5 Heart Healthy Foods

Looking to add some heart healthy snacks to your meal plan? Check out these tasty treats and indulge in the deliciousness!*

1.      Avocado: Avocados are a healthy fat, meaning they are rich in monounsaturated fats. This fruit contains “powerful antioxidants, a broad spectrum of vitamins such as vitamin C, vitamin E, Vitamin K and B vitamins like B5, B6 and folic acid, anti-inflammatory and cholesterol reducing phytosterols, valuable minerals like manganese, copper, magnesium and potassium, and beneficial levels of dietary fibre.”[1]

2.      Salmon: This fish is rich in omega-3, a healthy fatty acid. According to the Harvard School of Public Health, omega-3 fats “are an integral part of cell membranes throughout the body and affect the function of the cell receptors in these membranes.”[2] Omega-3 can reduce inflammation and provide other helpful functions for the heart. 

3.      Berries: How would you like to love your heart by grabbing a handful of berries? “Studies have also reported specific associations between berries or berry flavonoids (anthocyanins) and cardiovascular health.”[3] The best part about berries (other than the heart health benefits) is they make a great snack!

4.      Walnuts: Nuts have a lot of health benefits, including unsaturated fats (like avocados), omega-3 fatty acids (like salmon), fiber, vitamin E, and l-arginine, “a substance that may help improve the health of your artery walls by making them more flexible and less prone to blood clots.”[4]

5.      Chia Seeds: Chia seeds—they are not just for fun, decorative planters and endlessly catchy TV jingles. “Chia seeds come from the plant Salvia hispanica L., and were at one time a major food crop in Mexico and Guatemala. Cultivated as a food source as early as 3500 BC, it was offered to Aztec gods in religious ceremonies.”[5] They are rich in fiber, protein, calcium, and omega-3 fatty acids. Plus, chia seeds are super easy to add to a smoothie!

 

What are your favorite heart healthy snacks? Tag us on social media and show us your favorites alongside your daily dose of Strong OG!

 


*Bodē Pro recommends consulting with your physician or health care professional prior to starting any new exercise or diet plan.

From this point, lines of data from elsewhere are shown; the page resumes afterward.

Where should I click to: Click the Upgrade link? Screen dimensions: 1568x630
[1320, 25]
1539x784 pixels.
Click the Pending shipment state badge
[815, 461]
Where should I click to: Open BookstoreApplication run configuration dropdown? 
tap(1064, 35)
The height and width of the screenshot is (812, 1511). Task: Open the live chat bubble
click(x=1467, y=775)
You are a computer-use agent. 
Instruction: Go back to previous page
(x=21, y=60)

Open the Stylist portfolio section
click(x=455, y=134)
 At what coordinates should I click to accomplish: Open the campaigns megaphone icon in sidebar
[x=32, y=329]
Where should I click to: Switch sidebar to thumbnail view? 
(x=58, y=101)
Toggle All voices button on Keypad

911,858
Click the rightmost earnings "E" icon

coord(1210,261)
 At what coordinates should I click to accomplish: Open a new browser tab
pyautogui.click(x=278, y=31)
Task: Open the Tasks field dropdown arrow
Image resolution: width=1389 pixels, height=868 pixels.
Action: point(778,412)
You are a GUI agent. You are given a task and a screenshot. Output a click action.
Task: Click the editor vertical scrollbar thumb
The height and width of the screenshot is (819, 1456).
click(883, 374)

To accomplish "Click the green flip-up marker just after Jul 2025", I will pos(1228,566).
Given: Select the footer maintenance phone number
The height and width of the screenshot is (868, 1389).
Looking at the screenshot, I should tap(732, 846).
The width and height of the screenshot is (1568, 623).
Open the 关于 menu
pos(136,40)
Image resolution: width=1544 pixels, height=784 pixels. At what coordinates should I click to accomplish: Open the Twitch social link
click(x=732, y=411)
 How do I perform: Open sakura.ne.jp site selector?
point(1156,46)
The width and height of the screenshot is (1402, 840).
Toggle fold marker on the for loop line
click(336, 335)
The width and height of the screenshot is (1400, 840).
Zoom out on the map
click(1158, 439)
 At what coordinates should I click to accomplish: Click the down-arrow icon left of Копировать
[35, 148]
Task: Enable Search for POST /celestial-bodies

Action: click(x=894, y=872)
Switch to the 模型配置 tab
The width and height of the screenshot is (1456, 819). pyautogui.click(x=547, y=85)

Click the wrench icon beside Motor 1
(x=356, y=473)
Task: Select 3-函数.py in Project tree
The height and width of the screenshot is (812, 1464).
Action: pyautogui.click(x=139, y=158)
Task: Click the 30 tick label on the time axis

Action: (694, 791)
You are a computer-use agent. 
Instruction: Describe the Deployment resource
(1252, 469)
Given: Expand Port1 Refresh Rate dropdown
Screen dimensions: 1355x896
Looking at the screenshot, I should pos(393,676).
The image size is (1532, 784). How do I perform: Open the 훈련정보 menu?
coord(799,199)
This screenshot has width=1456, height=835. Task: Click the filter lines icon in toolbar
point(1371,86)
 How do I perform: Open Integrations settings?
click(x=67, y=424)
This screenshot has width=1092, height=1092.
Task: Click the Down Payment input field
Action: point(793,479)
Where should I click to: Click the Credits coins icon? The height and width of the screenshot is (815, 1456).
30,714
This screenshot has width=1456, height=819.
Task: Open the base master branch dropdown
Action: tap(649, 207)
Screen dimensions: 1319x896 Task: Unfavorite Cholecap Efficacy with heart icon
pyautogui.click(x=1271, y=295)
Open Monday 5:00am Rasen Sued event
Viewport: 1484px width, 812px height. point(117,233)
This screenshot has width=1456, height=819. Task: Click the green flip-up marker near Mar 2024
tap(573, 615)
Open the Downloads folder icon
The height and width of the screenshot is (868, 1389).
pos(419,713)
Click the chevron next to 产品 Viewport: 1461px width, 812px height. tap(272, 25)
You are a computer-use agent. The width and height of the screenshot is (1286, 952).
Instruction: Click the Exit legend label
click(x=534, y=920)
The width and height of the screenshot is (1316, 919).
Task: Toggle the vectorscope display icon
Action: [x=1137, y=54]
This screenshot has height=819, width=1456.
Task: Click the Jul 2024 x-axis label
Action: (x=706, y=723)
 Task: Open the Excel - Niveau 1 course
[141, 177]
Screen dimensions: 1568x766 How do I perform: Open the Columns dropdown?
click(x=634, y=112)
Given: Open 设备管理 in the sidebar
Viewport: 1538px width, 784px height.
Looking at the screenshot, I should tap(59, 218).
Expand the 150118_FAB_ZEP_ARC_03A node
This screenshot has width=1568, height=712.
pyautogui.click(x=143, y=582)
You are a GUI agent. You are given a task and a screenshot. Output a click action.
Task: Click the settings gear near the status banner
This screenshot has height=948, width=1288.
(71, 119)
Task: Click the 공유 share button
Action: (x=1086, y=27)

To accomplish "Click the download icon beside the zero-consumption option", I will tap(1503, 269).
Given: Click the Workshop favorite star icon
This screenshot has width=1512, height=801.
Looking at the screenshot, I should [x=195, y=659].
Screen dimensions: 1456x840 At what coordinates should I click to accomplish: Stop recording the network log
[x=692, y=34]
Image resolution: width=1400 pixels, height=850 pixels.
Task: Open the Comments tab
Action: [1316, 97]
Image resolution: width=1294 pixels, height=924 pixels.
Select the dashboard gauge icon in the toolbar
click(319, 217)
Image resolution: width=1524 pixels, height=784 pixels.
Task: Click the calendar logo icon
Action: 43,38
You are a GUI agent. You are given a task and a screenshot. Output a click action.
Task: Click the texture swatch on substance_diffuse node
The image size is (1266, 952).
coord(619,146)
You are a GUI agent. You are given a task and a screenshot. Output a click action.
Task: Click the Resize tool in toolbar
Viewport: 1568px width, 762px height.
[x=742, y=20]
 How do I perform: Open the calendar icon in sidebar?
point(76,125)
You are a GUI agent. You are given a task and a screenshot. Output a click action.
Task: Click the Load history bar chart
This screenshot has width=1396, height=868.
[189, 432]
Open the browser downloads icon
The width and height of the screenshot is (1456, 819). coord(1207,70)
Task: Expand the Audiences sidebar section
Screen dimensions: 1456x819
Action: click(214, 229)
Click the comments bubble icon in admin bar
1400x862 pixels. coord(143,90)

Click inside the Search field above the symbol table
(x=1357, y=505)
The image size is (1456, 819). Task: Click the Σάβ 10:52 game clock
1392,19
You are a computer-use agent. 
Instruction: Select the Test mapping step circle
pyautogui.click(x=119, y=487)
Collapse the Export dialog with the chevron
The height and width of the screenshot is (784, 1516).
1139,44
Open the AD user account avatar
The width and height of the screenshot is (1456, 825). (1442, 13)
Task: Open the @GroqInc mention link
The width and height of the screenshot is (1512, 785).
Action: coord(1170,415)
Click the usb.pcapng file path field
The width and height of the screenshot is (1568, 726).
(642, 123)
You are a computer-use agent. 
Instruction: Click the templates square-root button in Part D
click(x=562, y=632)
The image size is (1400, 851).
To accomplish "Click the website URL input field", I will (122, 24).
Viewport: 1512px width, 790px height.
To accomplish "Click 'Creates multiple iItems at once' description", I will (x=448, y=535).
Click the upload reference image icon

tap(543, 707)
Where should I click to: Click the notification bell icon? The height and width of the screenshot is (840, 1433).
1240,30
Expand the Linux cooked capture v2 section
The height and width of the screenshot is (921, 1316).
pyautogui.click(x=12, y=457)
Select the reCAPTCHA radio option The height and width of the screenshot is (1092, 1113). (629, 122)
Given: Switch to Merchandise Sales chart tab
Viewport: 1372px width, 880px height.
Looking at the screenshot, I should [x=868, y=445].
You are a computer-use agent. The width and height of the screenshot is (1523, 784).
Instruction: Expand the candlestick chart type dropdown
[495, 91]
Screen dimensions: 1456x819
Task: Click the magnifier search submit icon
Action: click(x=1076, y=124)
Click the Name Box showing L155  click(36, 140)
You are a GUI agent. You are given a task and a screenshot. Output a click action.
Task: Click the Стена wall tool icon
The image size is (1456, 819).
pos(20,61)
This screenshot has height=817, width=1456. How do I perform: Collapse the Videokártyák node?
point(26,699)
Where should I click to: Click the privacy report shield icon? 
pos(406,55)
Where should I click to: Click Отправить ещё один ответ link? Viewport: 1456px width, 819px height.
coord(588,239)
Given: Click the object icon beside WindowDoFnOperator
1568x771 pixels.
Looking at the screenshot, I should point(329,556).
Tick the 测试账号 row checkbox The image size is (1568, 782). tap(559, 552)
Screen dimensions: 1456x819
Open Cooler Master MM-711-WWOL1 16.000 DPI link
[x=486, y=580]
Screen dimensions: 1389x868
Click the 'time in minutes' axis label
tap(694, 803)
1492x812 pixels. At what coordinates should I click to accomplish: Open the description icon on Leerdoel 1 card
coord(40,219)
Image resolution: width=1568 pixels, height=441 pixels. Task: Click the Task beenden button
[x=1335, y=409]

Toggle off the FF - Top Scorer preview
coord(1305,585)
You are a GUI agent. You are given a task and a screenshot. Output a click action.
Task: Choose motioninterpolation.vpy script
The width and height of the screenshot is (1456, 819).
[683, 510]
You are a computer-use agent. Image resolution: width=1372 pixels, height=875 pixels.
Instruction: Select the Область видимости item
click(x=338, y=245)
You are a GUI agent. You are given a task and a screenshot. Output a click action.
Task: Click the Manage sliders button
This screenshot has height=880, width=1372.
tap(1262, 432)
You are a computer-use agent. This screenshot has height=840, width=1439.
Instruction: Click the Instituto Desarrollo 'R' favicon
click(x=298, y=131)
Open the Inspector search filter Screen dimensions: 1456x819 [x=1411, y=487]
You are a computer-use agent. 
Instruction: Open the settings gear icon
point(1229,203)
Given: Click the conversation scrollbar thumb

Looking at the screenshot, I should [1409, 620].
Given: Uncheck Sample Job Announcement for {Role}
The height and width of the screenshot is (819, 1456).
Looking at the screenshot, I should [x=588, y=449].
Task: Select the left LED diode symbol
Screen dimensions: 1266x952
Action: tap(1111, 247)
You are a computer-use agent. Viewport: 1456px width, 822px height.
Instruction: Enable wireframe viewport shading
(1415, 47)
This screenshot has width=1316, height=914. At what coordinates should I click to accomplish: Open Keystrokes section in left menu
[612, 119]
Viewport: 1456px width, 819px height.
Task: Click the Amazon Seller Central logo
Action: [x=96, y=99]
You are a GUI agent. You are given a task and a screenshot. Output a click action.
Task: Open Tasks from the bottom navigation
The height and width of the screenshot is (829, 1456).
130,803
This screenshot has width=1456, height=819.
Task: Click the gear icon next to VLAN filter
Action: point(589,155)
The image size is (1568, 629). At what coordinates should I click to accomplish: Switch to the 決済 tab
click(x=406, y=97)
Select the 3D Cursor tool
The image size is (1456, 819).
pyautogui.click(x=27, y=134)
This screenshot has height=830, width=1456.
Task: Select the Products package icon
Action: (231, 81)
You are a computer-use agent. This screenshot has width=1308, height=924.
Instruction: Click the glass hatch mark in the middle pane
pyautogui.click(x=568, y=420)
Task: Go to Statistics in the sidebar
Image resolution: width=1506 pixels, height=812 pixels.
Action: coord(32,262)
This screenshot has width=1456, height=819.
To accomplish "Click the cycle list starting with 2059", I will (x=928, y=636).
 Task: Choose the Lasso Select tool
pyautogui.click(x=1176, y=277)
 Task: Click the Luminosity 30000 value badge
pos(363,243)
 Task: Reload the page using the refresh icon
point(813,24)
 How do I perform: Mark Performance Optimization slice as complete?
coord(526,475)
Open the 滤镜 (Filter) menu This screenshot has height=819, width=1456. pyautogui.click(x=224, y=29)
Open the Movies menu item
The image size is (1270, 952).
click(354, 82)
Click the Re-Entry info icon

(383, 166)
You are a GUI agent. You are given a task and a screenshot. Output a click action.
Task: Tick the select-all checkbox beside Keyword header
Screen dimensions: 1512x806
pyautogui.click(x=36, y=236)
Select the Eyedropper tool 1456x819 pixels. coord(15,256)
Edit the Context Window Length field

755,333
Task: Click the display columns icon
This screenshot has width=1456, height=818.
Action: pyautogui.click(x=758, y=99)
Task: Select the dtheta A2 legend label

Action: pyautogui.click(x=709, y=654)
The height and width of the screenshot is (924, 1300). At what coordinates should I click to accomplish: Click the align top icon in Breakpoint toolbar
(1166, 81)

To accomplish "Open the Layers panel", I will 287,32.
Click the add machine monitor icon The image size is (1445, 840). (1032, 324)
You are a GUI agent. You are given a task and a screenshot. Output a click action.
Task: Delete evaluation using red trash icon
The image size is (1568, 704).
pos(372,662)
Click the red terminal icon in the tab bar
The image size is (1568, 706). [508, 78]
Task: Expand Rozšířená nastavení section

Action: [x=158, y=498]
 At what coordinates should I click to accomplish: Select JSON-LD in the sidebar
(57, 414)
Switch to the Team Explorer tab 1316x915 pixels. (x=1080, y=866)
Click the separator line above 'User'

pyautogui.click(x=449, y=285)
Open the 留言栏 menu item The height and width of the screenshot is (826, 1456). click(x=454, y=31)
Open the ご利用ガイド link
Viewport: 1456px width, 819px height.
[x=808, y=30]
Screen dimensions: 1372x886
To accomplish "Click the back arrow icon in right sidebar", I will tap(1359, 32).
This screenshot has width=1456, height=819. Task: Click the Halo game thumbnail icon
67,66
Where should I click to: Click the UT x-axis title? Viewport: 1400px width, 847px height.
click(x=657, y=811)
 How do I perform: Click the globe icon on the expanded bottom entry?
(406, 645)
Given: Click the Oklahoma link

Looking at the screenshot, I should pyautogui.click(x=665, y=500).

[1]  “The Avocado.” The Heart Foundation, www.heartfoundation.org.au/the-avocado.

[2]  “Omega-3 Fatty Acids: An Essential Contribution.” Harvard School of Public Health, Harvard University, www.hsph.harvard.edu/nutritionsource/what-should-you-eat/fats-and-cholesterol/types-of-fat/omega-3-fats/.

[3]  Basu, Arpita et al. “Berries: emerging impact on cardiovascular health”Nutrition reviews vol. 68,3 (2010): 168-77.

[4]  “Eating Nuts for Heart Health: Why It Works.” Mayo Clinic, Mayo Foundation for Medical Education and Research, 9 Jan. 2019, www.mayoclinic.org/diseases-conditions/heart-disease/in-depth/nuts/art-20046635.

[5]  “Chia Seeds.” The Nutrition Source, Harvard University, 30 May 2018, www.hsph.harvard.edu/nutritionsource/food-features/chia-seeds/.